The problem – Rewrite the data below, replacing every "Task" with "Goal" and leaving everything else unchanged. Leave out the pictures.

Exercise data –
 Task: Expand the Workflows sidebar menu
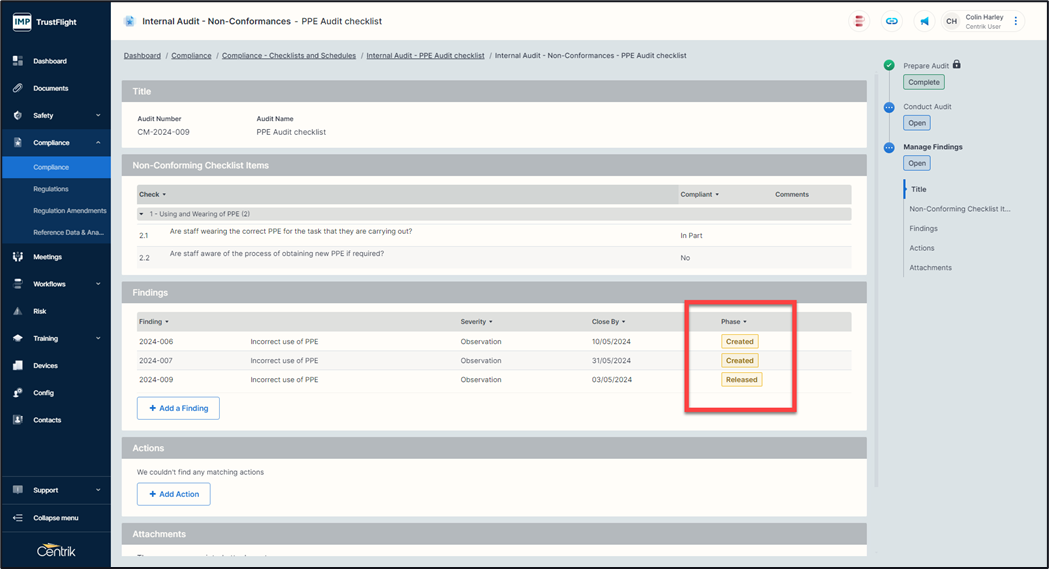tap(97, 284)
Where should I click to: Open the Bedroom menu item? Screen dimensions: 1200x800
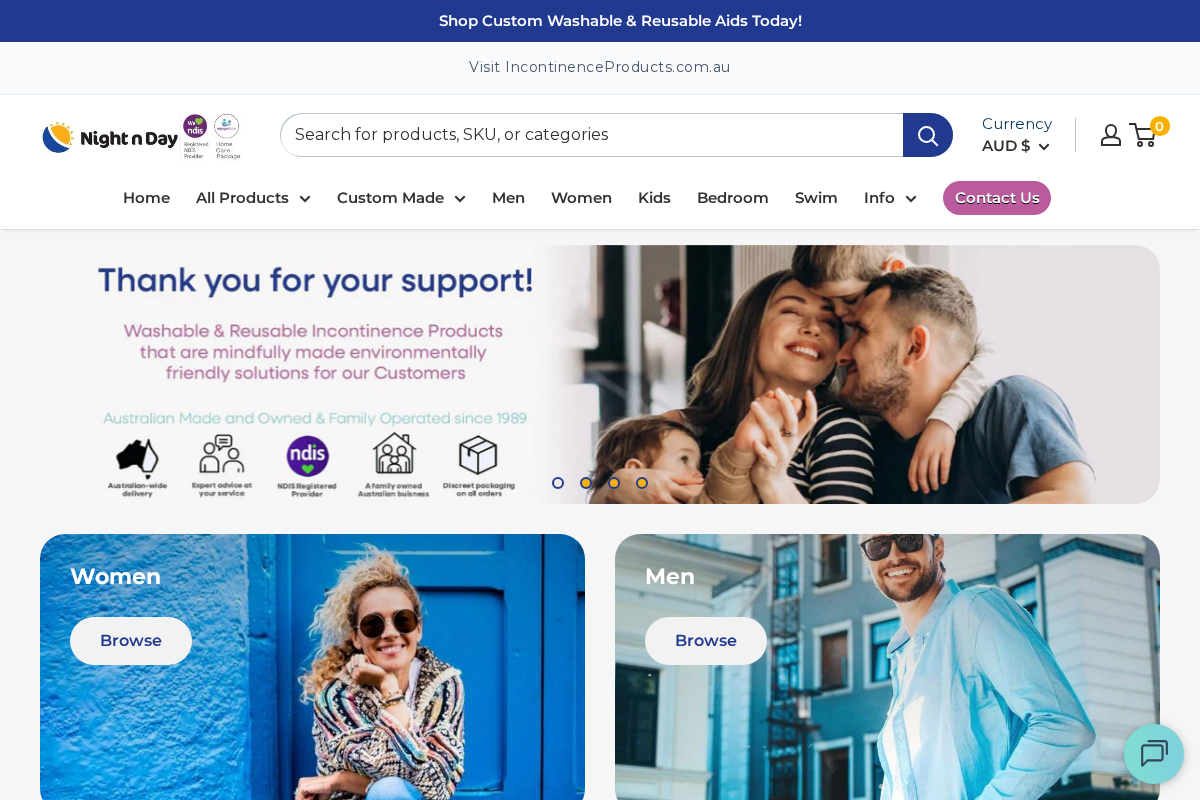(733, 198)
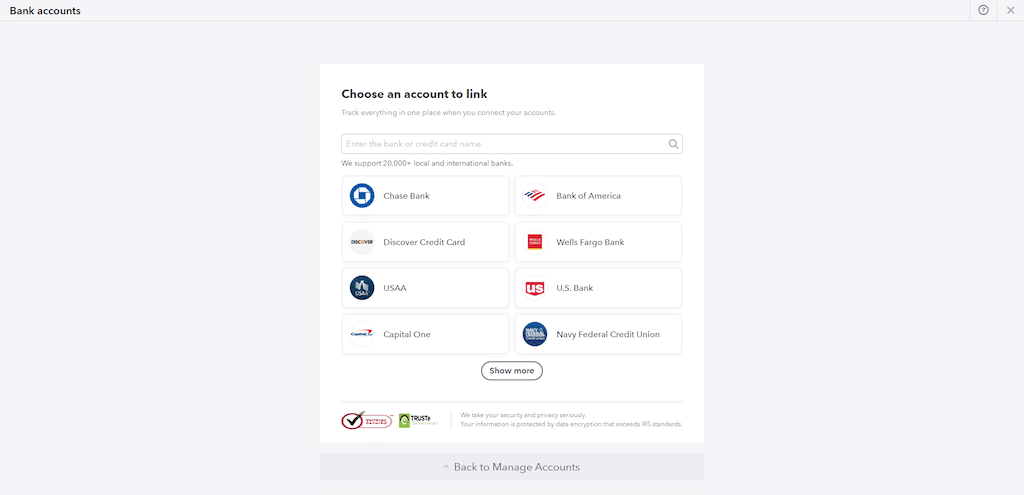Select the Navy Federal Credit Union label

pos(608,334)
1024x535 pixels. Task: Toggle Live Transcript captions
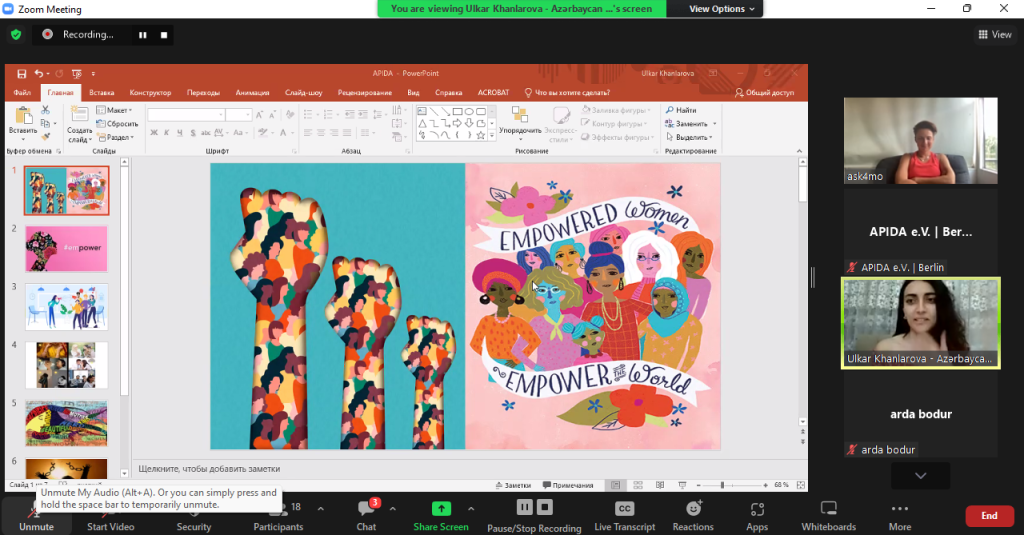pos(625,515)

Solution for this exercise –
 Goal: Expand the Workflows sidebar menu
tap(97, 284)
Where should I click to: Open the Bedroom menu item? Screen dimensions: 1200x800
(733, 198)
Select the Navy Federal Credit Union label

pos(608,334)
1024x535 pixels. Goal: Toggle Live Transcript captions
pos(625,515)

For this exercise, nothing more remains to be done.